[[ SUPPLIED DATA open ]]
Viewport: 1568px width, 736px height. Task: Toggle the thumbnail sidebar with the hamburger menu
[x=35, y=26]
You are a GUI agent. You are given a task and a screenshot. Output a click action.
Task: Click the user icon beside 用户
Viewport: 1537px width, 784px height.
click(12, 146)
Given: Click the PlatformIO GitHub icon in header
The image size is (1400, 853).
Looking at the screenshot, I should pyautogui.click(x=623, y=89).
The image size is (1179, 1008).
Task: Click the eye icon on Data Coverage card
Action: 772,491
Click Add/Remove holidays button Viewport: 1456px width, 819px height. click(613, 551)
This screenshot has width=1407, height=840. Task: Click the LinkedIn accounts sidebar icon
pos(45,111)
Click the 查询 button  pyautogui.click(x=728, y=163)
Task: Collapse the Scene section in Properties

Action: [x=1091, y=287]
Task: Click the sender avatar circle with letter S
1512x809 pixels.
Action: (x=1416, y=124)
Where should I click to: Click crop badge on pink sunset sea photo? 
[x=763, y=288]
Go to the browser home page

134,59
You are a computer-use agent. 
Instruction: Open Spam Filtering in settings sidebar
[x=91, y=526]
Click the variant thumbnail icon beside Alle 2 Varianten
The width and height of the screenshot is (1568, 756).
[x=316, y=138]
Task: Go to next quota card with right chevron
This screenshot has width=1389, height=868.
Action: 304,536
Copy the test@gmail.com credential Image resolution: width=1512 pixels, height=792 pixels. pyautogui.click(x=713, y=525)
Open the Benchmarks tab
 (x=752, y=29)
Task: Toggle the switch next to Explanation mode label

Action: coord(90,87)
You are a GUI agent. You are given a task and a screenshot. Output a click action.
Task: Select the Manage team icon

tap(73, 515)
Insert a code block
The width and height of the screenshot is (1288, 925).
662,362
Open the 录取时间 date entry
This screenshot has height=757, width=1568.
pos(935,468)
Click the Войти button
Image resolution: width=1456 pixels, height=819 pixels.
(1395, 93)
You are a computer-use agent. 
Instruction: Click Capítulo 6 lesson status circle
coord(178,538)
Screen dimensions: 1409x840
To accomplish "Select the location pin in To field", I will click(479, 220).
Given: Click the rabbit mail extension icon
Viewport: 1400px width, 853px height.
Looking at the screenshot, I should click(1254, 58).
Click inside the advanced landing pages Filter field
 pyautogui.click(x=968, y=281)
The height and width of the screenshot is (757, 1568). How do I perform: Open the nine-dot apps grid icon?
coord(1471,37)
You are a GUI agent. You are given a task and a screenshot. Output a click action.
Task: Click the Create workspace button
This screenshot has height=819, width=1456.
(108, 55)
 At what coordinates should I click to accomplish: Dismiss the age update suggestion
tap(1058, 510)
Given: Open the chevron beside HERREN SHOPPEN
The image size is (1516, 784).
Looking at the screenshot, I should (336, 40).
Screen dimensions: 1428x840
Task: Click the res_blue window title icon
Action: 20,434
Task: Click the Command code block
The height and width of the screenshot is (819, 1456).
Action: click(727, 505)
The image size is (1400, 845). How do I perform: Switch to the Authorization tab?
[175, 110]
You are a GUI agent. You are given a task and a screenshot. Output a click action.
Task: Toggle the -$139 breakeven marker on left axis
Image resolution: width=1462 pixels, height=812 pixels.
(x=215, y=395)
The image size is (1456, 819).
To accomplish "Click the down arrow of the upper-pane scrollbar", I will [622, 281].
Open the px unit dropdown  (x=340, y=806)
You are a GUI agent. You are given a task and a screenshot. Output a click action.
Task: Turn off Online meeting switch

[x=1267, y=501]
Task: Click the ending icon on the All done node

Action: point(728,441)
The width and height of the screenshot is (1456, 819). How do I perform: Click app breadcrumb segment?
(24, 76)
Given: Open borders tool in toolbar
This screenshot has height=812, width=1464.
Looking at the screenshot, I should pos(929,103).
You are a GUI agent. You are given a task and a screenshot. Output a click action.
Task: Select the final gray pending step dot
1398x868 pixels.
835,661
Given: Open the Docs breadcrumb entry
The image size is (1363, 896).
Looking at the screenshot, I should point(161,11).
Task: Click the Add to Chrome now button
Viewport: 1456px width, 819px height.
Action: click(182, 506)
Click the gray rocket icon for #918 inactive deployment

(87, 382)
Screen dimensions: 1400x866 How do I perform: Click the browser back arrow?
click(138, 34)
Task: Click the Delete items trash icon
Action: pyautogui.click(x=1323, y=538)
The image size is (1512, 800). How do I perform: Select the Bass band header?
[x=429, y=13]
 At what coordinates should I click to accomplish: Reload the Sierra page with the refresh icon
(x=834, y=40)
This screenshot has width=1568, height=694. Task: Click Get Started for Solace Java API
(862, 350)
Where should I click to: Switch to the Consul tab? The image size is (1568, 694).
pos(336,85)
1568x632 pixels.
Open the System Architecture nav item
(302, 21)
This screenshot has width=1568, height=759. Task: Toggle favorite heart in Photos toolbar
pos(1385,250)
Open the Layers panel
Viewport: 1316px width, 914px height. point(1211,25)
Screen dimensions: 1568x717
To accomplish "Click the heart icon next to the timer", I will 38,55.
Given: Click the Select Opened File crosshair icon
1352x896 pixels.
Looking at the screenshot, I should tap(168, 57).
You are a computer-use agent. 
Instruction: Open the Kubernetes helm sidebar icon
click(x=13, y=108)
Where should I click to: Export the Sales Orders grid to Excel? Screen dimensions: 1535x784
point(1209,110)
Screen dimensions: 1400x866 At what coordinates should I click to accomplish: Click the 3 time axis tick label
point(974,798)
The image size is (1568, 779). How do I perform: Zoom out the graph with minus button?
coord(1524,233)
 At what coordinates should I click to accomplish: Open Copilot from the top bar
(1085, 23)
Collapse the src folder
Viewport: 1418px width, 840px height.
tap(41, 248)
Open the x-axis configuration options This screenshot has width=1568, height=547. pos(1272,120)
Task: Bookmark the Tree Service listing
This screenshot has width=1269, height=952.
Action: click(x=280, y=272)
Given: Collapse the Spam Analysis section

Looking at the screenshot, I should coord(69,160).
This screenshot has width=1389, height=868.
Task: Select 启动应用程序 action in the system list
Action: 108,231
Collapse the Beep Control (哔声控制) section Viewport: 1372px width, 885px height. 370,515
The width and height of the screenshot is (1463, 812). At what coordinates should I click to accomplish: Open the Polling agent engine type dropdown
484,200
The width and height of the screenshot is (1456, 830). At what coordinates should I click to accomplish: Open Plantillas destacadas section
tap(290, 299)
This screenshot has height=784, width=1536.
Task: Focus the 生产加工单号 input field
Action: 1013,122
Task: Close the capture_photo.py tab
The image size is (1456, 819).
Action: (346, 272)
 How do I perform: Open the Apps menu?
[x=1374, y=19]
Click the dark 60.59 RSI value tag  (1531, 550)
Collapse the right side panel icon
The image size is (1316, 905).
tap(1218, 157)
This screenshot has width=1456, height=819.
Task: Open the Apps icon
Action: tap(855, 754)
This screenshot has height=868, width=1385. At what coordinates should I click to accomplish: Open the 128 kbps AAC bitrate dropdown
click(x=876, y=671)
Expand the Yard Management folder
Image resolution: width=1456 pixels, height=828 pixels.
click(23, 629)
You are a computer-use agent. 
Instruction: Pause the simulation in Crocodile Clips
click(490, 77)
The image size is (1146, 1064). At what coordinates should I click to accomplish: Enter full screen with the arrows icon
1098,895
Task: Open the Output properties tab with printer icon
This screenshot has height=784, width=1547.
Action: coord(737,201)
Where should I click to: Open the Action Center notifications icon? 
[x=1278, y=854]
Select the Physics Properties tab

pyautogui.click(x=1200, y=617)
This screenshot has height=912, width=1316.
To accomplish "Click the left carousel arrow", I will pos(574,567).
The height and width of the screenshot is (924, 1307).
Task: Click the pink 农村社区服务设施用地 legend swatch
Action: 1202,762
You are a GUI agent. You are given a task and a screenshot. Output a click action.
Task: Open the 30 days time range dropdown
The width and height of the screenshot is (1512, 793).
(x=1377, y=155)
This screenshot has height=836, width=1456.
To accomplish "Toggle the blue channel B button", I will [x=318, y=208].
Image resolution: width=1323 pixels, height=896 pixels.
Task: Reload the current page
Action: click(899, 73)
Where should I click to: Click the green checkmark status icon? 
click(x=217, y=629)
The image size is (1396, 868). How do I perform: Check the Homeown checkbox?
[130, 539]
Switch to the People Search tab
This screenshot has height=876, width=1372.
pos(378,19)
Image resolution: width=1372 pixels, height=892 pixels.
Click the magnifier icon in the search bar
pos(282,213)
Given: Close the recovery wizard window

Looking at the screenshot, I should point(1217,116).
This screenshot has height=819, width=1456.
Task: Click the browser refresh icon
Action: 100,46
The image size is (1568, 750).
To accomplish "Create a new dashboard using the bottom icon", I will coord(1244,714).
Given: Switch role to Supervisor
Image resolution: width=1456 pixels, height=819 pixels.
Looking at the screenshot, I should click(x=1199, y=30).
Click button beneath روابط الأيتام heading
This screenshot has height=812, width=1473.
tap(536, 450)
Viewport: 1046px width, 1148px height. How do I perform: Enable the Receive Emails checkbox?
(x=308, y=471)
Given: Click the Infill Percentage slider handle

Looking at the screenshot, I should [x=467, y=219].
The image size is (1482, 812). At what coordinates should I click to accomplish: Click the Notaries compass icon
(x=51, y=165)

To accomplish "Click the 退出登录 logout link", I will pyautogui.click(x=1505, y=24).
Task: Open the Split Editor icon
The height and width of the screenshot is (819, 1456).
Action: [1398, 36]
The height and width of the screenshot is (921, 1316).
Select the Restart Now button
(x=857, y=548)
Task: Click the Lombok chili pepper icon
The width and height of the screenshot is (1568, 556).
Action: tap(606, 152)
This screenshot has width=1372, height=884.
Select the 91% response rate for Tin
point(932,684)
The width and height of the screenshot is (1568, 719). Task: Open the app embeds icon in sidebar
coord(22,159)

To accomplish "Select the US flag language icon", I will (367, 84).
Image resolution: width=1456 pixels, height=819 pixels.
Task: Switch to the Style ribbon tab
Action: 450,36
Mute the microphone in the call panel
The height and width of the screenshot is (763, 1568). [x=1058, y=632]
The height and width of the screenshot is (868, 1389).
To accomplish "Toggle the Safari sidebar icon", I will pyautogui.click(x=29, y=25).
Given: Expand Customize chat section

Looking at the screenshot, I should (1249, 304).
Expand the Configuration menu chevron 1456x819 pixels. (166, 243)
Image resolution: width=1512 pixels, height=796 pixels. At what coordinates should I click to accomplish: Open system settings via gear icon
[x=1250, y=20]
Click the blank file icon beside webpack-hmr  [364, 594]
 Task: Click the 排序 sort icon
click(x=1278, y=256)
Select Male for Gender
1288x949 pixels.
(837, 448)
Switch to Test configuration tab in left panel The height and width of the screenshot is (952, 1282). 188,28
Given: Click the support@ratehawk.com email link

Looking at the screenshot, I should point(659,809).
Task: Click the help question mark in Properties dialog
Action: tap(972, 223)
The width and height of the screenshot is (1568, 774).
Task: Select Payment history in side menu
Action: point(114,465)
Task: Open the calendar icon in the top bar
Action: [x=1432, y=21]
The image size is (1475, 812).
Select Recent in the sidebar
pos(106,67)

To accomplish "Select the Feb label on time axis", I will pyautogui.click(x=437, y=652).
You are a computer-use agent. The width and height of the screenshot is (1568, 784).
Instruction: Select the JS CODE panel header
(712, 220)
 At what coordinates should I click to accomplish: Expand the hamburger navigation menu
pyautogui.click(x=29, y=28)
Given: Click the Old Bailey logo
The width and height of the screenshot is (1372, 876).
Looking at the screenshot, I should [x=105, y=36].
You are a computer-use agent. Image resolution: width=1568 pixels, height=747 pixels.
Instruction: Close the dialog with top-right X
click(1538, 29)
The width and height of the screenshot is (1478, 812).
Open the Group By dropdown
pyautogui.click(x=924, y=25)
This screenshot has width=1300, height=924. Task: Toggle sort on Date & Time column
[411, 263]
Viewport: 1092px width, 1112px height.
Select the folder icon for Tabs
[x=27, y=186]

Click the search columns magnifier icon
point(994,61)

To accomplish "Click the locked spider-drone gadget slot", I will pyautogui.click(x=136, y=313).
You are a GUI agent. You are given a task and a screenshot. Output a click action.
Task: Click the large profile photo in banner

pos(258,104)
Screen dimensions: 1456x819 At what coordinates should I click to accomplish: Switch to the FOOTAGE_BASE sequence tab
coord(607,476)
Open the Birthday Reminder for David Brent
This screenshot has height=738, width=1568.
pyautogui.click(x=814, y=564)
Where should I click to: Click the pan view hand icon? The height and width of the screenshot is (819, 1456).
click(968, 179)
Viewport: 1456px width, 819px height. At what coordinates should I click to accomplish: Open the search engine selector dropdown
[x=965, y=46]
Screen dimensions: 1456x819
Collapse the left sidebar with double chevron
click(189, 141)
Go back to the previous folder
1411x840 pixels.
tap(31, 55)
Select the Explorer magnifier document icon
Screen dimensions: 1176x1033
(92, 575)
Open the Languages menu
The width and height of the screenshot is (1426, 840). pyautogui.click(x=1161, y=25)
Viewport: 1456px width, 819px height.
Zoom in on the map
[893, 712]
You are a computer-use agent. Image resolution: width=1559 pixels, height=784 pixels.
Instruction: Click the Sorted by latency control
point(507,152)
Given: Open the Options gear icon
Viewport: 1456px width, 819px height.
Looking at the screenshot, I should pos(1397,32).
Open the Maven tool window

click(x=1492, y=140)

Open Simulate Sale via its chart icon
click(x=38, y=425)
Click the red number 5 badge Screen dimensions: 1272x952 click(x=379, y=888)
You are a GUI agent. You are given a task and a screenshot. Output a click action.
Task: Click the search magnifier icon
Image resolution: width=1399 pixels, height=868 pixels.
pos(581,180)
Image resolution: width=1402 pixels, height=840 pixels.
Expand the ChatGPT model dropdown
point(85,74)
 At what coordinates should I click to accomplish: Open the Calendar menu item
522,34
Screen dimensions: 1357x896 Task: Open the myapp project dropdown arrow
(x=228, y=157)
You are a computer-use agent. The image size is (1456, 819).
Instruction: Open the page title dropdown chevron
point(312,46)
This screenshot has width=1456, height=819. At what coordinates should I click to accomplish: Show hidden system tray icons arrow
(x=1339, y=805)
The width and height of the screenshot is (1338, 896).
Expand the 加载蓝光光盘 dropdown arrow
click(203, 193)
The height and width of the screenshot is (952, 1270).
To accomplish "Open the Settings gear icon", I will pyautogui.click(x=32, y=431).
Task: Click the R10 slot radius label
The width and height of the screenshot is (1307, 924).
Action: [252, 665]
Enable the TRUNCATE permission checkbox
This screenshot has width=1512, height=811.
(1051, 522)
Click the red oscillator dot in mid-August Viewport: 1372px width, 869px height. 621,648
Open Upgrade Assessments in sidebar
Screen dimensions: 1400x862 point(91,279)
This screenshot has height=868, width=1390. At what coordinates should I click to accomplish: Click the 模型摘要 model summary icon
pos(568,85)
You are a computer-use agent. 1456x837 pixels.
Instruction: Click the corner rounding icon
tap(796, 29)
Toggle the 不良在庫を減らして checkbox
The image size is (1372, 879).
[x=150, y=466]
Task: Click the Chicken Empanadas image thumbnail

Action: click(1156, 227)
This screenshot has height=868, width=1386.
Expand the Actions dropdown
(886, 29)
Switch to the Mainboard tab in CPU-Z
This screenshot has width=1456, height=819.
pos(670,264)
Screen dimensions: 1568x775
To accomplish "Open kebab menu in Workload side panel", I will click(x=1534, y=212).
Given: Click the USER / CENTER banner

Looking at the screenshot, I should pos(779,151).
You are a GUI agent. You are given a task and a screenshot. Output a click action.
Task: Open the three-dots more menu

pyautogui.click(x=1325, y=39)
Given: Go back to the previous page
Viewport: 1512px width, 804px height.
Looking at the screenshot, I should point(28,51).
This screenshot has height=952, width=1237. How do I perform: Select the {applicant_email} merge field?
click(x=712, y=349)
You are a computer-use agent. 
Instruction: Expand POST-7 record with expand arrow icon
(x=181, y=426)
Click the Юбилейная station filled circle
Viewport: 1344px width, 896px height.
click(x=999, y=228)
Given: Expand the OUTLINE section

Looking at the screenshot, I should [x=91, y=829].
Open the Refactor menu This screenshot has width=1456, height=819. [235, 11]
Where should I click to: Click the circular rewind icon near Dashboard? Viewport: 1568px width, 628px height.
[[ SUPPLIED DATA closed ]]
# PROBLEM STATEMENT
Among the records above, find the lines where the word "beside" appears and copy them.

# OUTPUT FOR THIS EXERCISE
Task: Click the user icon beside 用户
Click the variant thumbnail icon beside Alle 2 Varianten
Given: Open the chevron beside HERREN SHOPPEN
Click the blank file icon beside webpack-hmr  [364, 594]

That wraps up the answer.